La petite reine de 1976

Photo: ICI RDI

Montréal, 1976. Alors que Bruce Jenner fracasse une troisième fois le record du monde au décathlon, une brindille de 14 ans au visage grave devient la première gymnaste à récolter une note parfaite aux barres asymétriques. Les jours suivants, la petite Roumaine allait répéter six fois l’exploit, ce qui lui permit d’obtenir cinq podiums sur une possibilité de six, totalisant trois médailles d’or (concours général, barres asymétriques et poutre), une médaille d’argent (classement par équipes) et une médaille de bronze (sol). Reine incontestable des Jeux olympiques de 1976, Nadia Comaneci demeure jusqu’à ce jour la plus célèbre gymnaste de l’histoire, loin devant les Olga Korbut, Marylou Retton et Gabby Douglas.

Tel que l’illustre sans fard le documentaire de l’Américaine Pola Rapaport réalisé pour la chaîne Arte, cette athlète de haut niveau connut plusieurs années difficiles avant d’enfin connaître le bonheur en Amérique.
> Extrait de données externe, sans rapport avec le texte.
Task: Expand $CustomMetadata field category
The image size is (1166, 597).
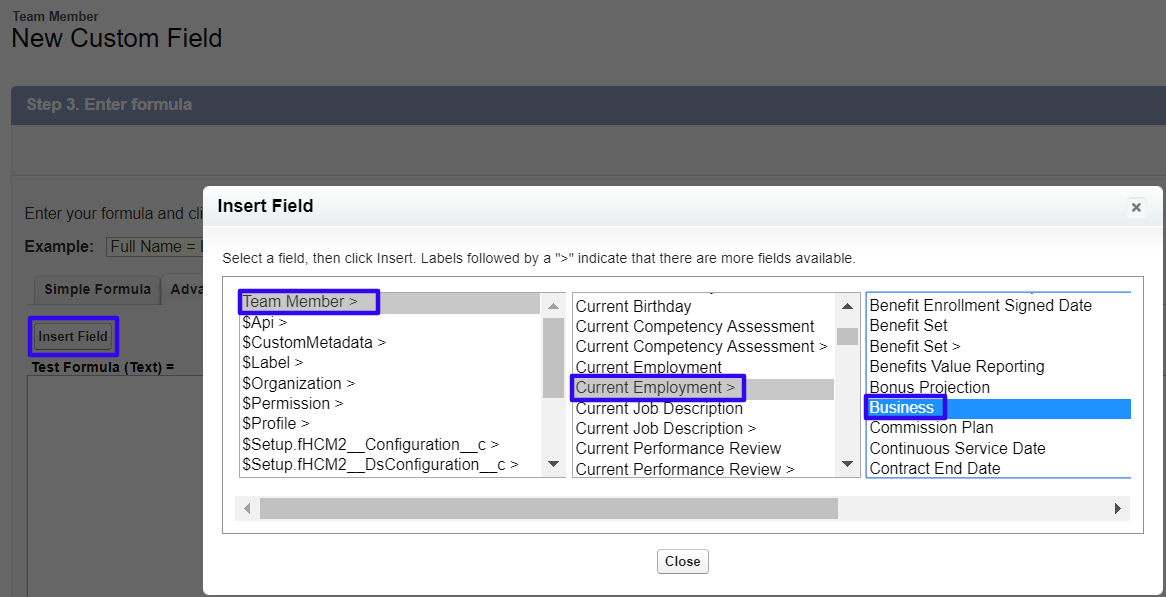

Livrant ses confidences hors champ sur un ton plus libérateur qu’amer, Nadia Comaneci relate les dures heures d’entraînement sous le joug de Bela Karolyi, qui y raconte sa version des faits, les cruelles privations sous le régime totalitaire de Nicolae Ceausescu et, surtout, comment elle fut manipulée sans vergogne par ce dernier, sa femme et leur fils. Ponctué d’extraits d’archives qui feront vibrer les nostalgiques des JO de Montréal, Nadia Comaneci : la gymnaste et le dictateur démontre de façon troublante que, derrière la grâce enfantine, les rubans rouges et les sourires timides, la petite fée connaissait mieux que quiconque l’envers de la médaille.